The Fed’s more upbeat outlook on the US economy and the continuing improvement in the country’s employment picture, plus low inflation and moderate but solid growth, means that after six years of recession, high and distressing levels of unemployment, a housing crunch, collapsed banks, record low interest rates and trillions of dollars in central bank easing, normality for the US economy is just around the corner. Within a few months we may see the Fed start tapering its $US85 billion a month in spending, and finishing in the middle of next year, if chairman Ben Bernanke’s comments at a Washington press conference yesterday morning are any guide.
Our market reacted in its usual silly, follow-Wall-Street’s-lead, and sold off heavily from the opening of trading on Thursday morning, shedding around $30 billion in value. The crazies are still in charge, it seems. Denial is still powerful and the need for another easy money hit overwhelming. Time for an intervention?
Despite the ensuing sky-is-falling sell-off in the markets, this is good news for the US and the world. The main negative is that the free ride investors have had for much of the past five years will end, and they will have to start pricing in risk, return and the cost of money again – as per normal economic times.
And a decision from the Fed to start slowing its spending (which is in effect a tightening of monetary policy) could be the first policy test for a new Australian government after the September 14 election. The Fed meets the following week for two days and is widely expected to reveal its tapering thinking at that meeting.
It could be an early baptism for Tony Abbott and treasurer Joe Hockey, especially if the value of the Aussie dollar continues to fall and the markets keep responding with volatility.
After Bernanke’s statement, markets went down in the US and Asia, and up went US interest rates and the US dollar. And, importantly for Australia, down, down, down went the Aussie dollar – losing 3 cents in a day to trade closer to 92 US cents than above 95 US cents a day ago. It is now around 12% below its highs in January this year of around $US1.05.

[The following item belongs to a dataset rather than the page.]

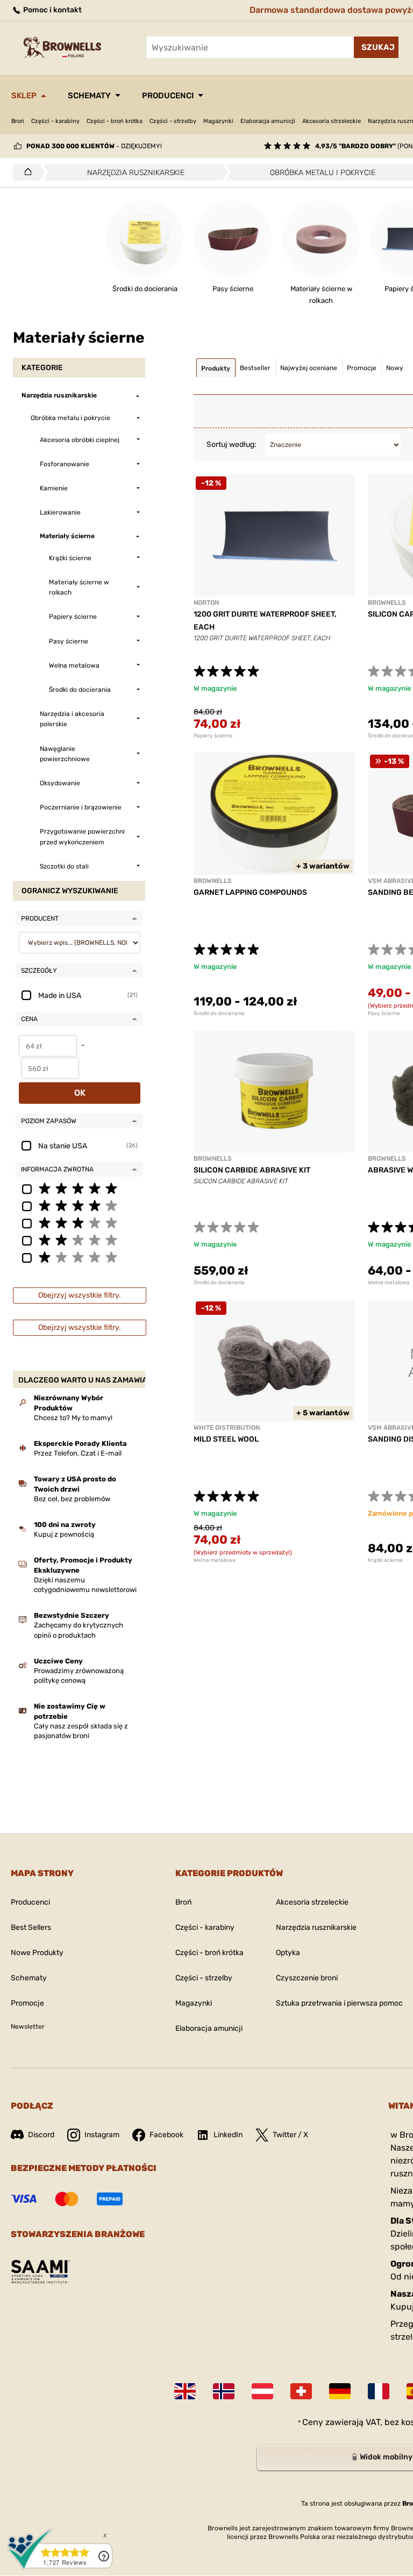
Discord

And that’s unalloyed good news for Australia (and for whoever wins the election), even despite the inflationary impact, because it will help the economy rebalance more quickly by improving export returns, limiting the slide in our terms of trade, and stabilising national income. It’s what the Reserve Bank wants to see, as it explained in the minutes of the June policy-making board meeting:
“The exchange rate had also depreciated noticeably, though it remained at a high level considering the decline in export prices that had taken place over the past year and a half. It was possible that the exchange rate would depreciate further over time as the terms of trade declined, which would help to foster a rebalancing of growth in the economy.”
That’s not to say there aren’t problems on the horizon. The Fed’s tapering has to be done without spooking markets and causing interest rates to spike. The 0.70% surge in US 10-year bond yields since May 22 when Bernanke indicated a decision on slowing the Fed’s spending could come “in the next few meetings” shows how delicate this process will be.